- Aim of the exercise -
Can you update the rows below by replacing every "tab" with "pane", keeping everything else the same and leaving the pictures out of your answer?

- Records supplied -
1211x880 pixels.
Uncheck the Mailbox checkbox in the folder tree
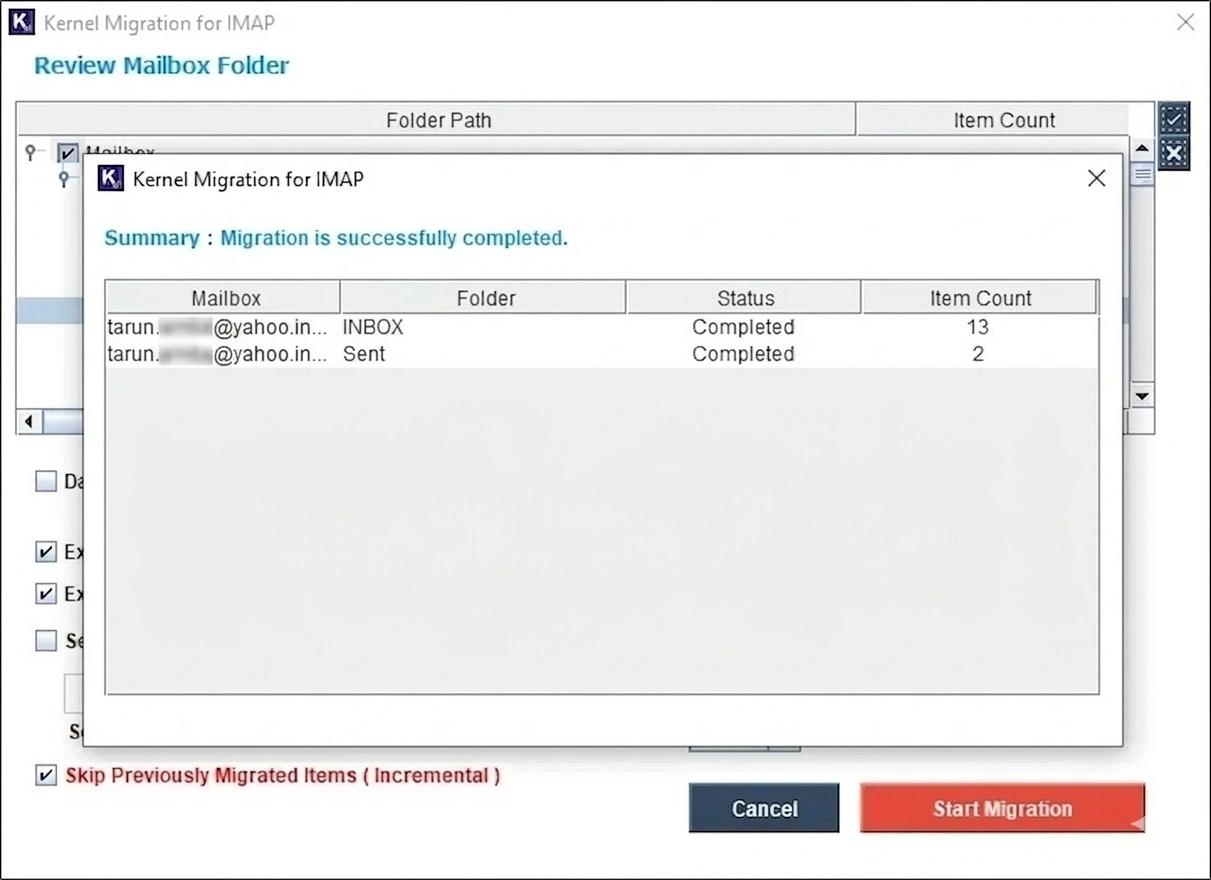click(66, 152)
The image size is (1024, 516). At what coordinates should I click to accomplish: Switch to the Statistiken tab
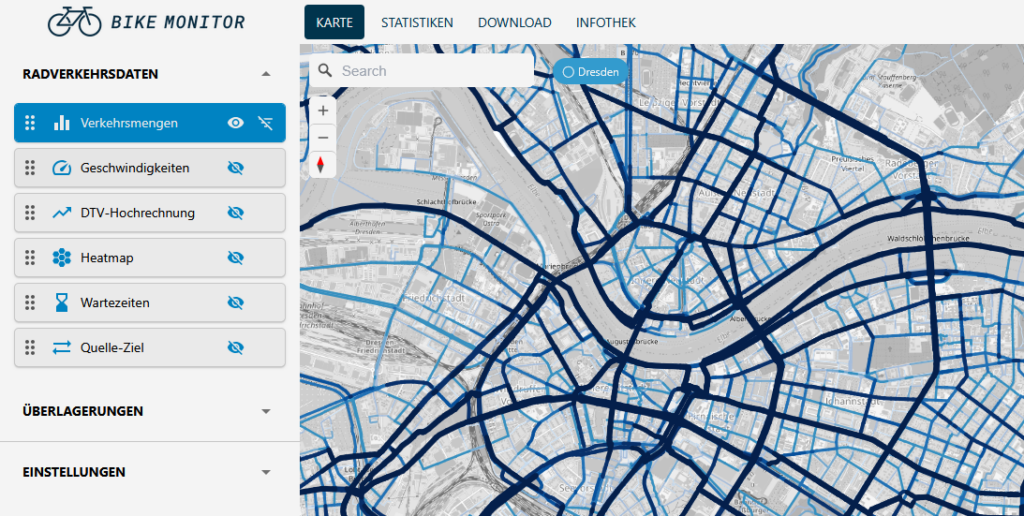417,22
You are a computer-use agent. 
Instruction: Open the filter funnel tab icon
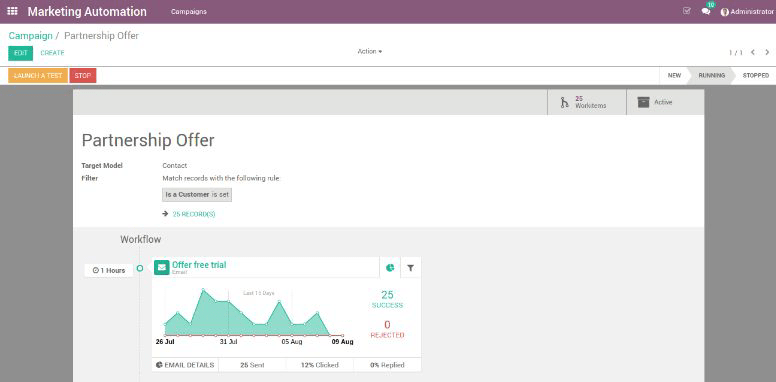[x=410, y=268]
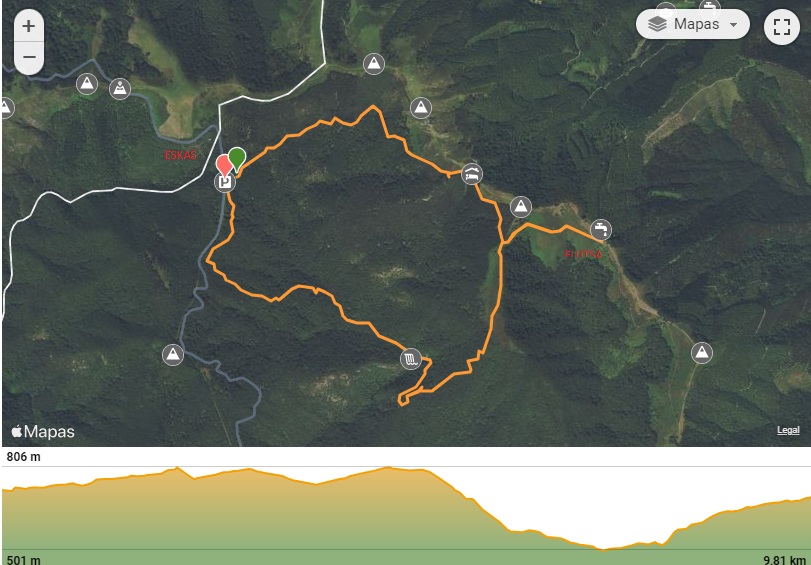Image resolution: width=811 pixels, height=565 pixels.
Task: Click the Apple Mapas logo
Action: click(43, 432)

- Answer -
1211x880 pixels.
Uncheck the Mailbox checkbox in the folder tree
click(66, 152)
The image size is (1024, 516). At what coordinates should I click to accomplish: Switch to the Statistiken pane
417,22
You are a computer-use agent. 
Instruction: Open the filter funnel pane icon
[x=410, y=268]
Image resolution: width=811 pixels, height=565 pixels.
Task: Click the Apple Mapas logo
Action: click(43, 432)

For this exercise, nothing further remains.